This article reflects on the process that managers undertook to find a working solution to that implementation. It considers research methodologies that provide structure and insight to these organizational and organic processes of management change.
This opportunity and incentive to step back from ‘full immersion’ and into the role of ‘process analyst’ arose from participation in an East Midlands LA management initiative of ALICSE. This provided an opportunity for third-tier managers to attend management training, facilitated and led by local higher education institutions working with senior officers from these East Midlands authorities. The ALICSE course brought a considerable and repeated emphasis on the ethical dimensions of management. Decisions are value-laden; they impact on people’s lives; rarely is the evidence-base unambiguous or not open to challenge. Decisions are culturally specific; the narrative within which they are encompassed is rarely examined. ALISCE brought an opportunity to step back to seek the lens through which we view, which, whilst difficult, has been a helpful and revealing process.
Initially, the imposed matrix management arrangement created a tense environment: the EPS management contended that this structural change was an unhelpful step, for the following reasons:
the disaggregation of a specialist service that functions most effectively on a county-wide basis adds complexity to an already complex system; the decision to place four area-based educational psychology teams under the management of four area managers was a misunderstanding that the EPS is an early intervention service for universal or targeted populations, and therefore ‘belongs’ with other universal services within multi-professional local area teams, rather than a service that spans the layers of intervention, from highly specialist to universal; it is a misunderstanding that each Educational Psychologist (EP) offers an identical service, rather than recognition that each EP not only provides a common-core service delivery, but also provides additionality through special interests or a specialism.
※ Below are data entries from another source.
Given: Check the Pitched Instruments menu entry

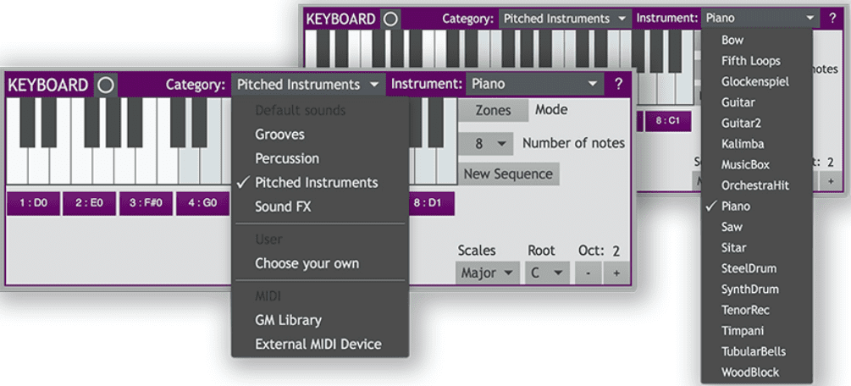Looking at the screenshot, I should (316, 183).
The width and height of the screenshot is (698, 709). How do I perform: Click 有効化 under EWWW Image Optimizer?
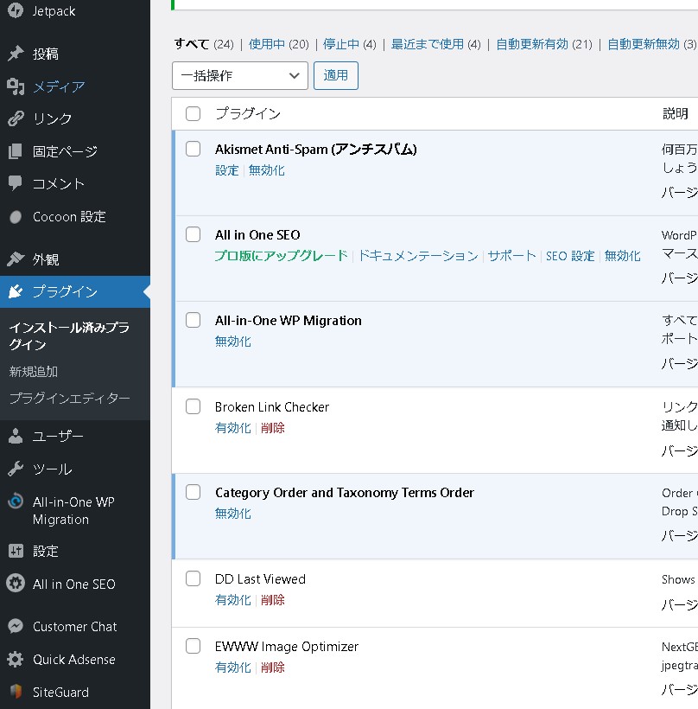(x=232, y=667)
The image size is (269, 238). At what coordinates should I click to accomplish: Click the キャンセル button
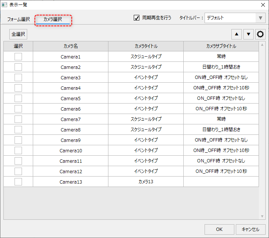tap(250, 229)
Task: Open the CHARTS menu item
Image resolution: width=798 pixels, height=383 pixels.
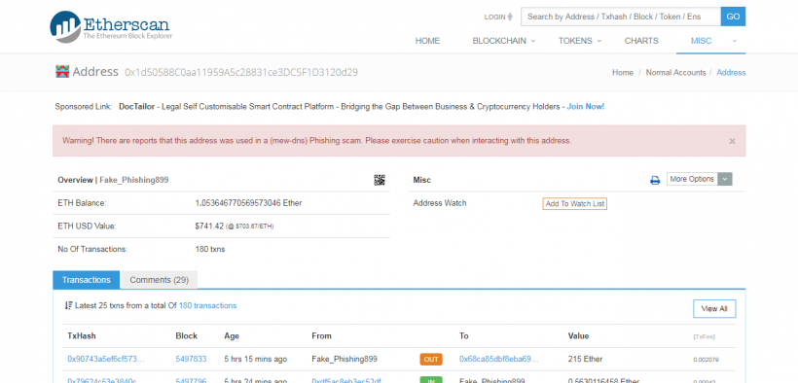Action: [641, 41]
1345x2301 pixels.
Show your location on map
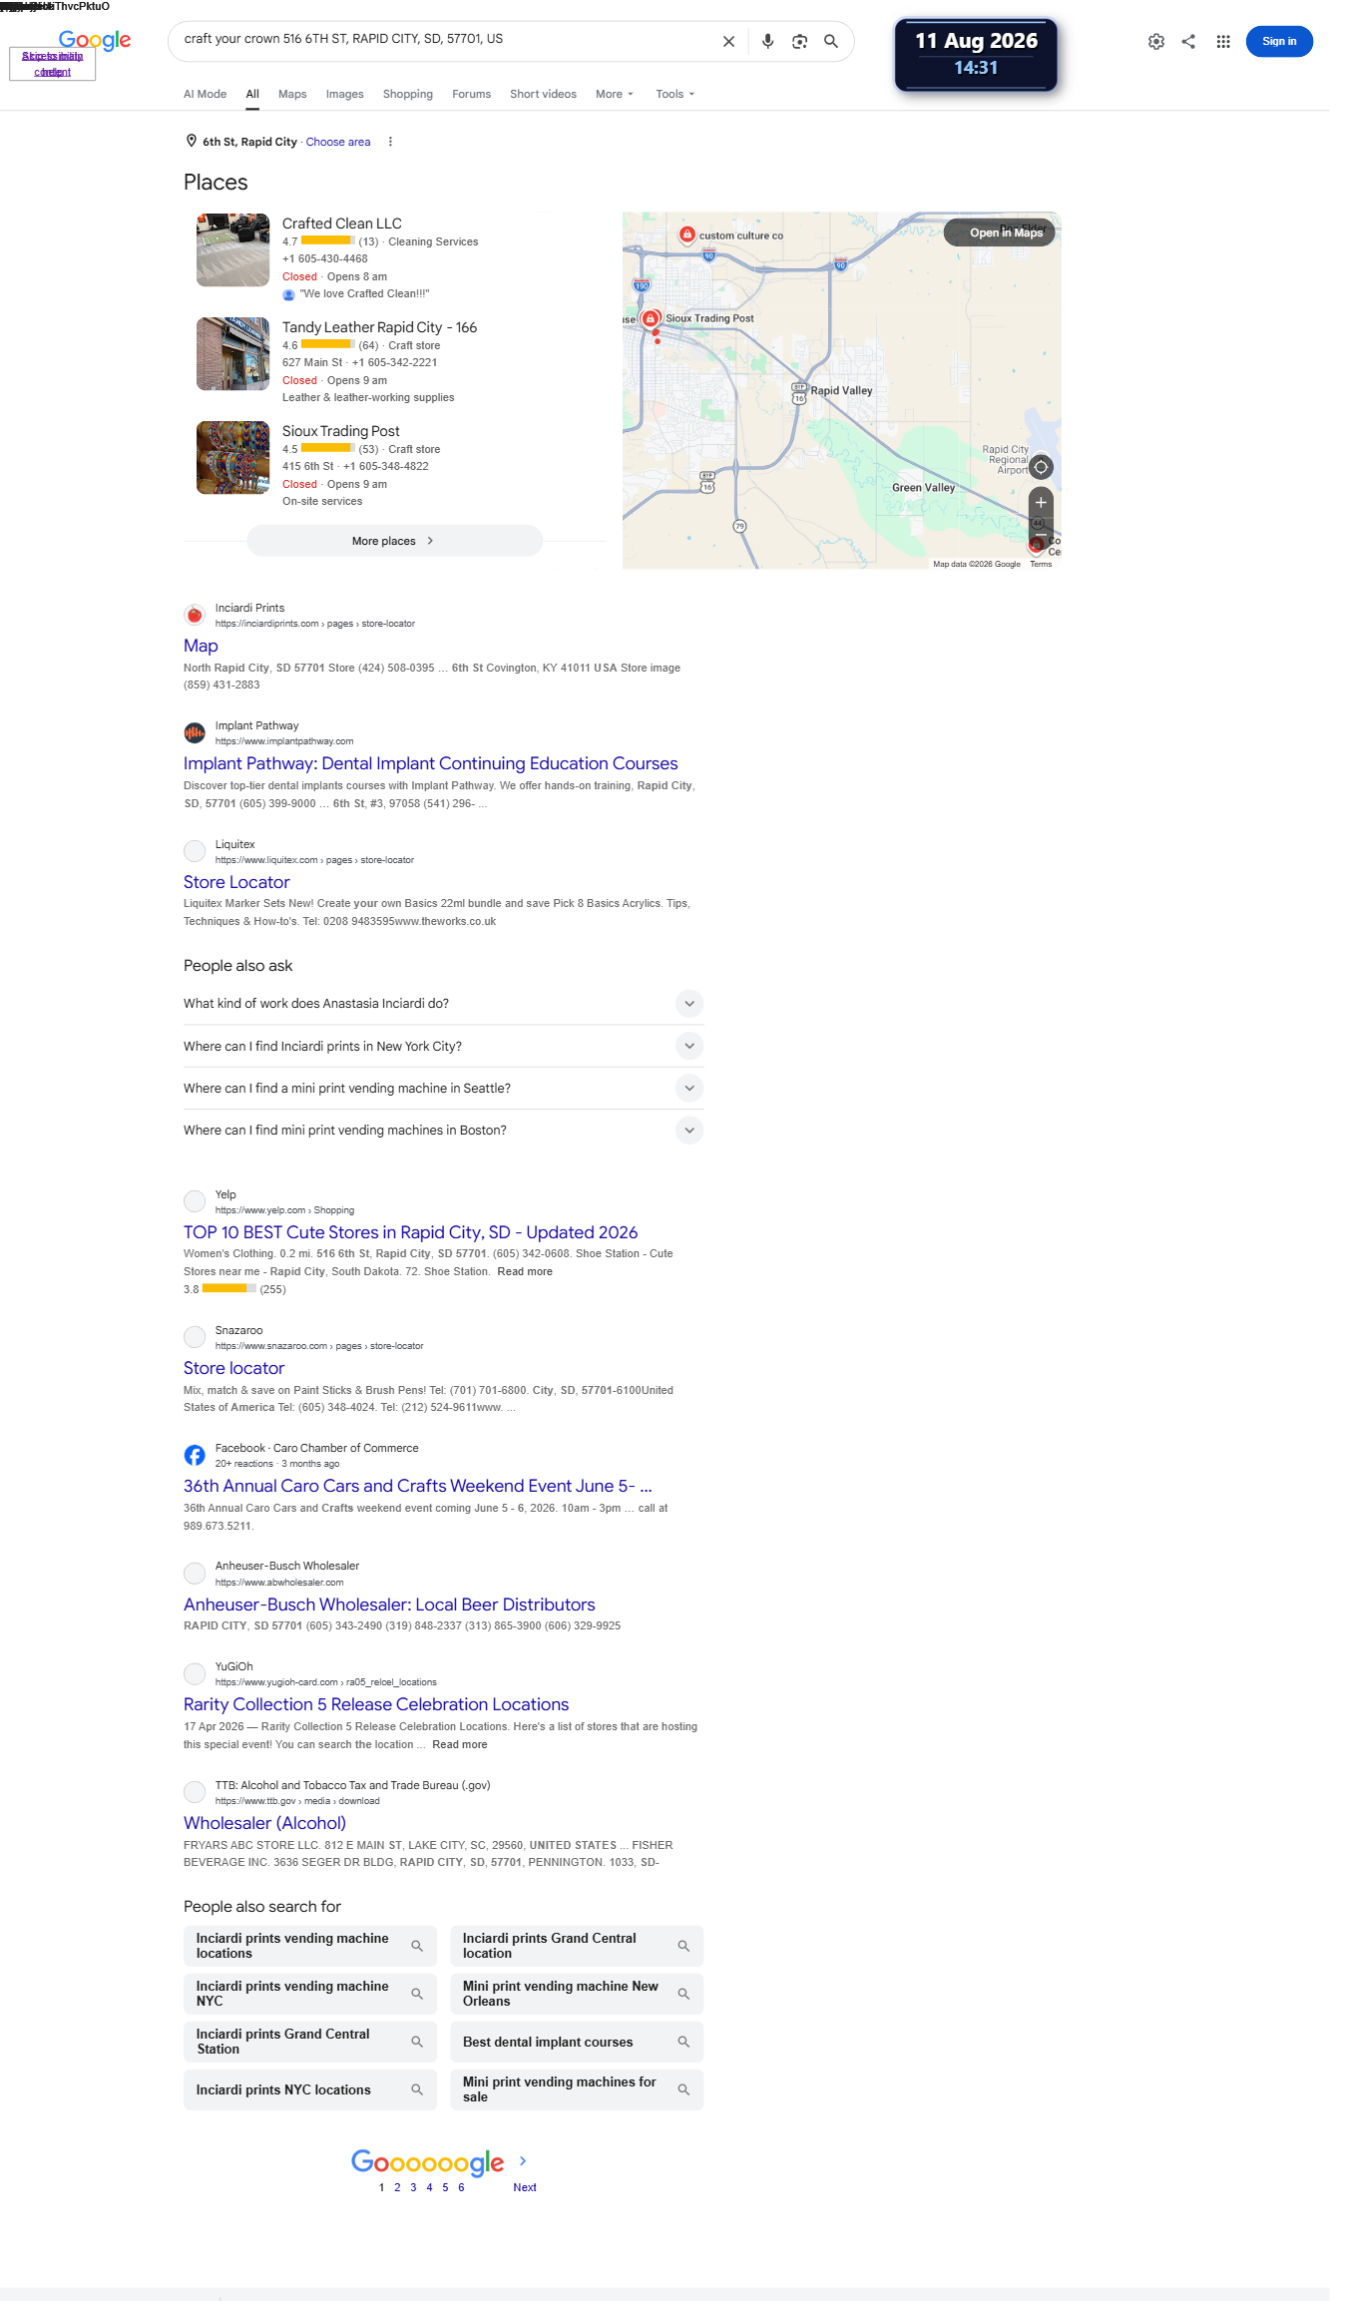pos(1041,467)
Access to the range of specialisms or special interests by clients relies on an ability to provide support rapidly into one geographically based educational psychology team by EPs from other teams; EPS functionality also relies on the ability of any individual EP to work across the county as part of a collaborative, virtual team to develop service skills and deliver to clients’ needs, wherever these arise; the ‘traded’ element of the EPS requires the EPS to work continuously and seamlessly as a county-wide service, rather than as four unequal, area-based EP teams, such that EPs most suited to the task deliver traded activities, rather than each area manager having and managing its own budget or income target.
It is against this background that the Children Services instruction was issued to develop an agreed understanding of matrix management and to deliver this system, such that it would support ‘area-based working’.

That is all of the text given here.